• [Task prompt] Print the news report below about Virgin Galactic's postponed test flight in full, word for word.

• [Text shown]
· · · ·

WASHINGTON — Virgin Galactic is postponing a test flight of its SpaceShipTwo suborbital vehicle that was scheduled for this week after the state of New Mexico reinstated a stay-at-home order in response to a surge of COVID-19 cases.
Virgin Galactic had planned to perform a powered test flight of SpaceShipTwo from Spaceport America in New Mexico between Nov. 19 and 23. The flight would have been the first powered test flight of the vehicle since February 2019 and the first ever from Spaceport America, where the company will commercially operate the vehicle.
That test flight is on hold after New Mexico Gov. Michelle Lujan Grisham announced a “reset” of the state’s pandemic restrictions Nov. 13 after a sharp increase in cases of the disease in the state. That includes reinstituting a stay-at-home order starting Nov. 16 through at least Nov. 30. The state had a similar order in place in the spring during the onset of the pandemic, closing nonessential businesses.

· · · ·

• [Recorded data]

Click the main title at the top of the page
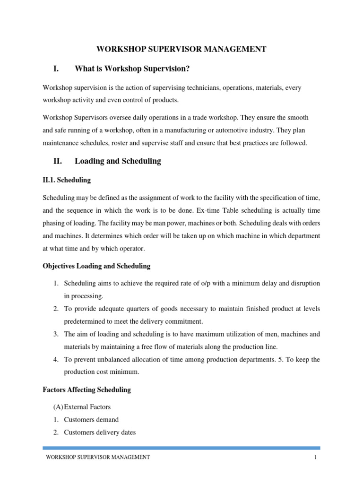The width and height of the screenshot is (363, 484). click(182, 49)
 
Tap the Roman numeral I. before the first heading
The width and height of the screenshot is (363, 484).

· · · ·

• [Your response]
WASHINGTON — Virgin Galactic is postponing a test flight of its SpaceShipTwo suborbital vehicle that was scheduled for this week after the state of New Mexico reinstated a stay-at-home order in response to a surge of COVID-19 cases.
Virgin Galactic had planned to perform a powered test flight of SpaceShipTwo from Spaceport America in New Mexico between Nov. 19 and 23. The flight would have been the first powered test flight of the vehicle since February 2019 and the first ever from Spaceport America, where the company will commercially operate the vehicle.
That test flight is on hold after New Mexico Gov. Michelle Lujan Grisham announced a “reset” of the state’s pandemic restrictions Nov. 13 after a sharp increase in cases of the disease in the state. That includes reinstituting a stay-at-home order starting Nov. 16 through at least Nov. 30. The state had a similar order in place in the spring during the onset of the pandemic, closing nonessential businesses.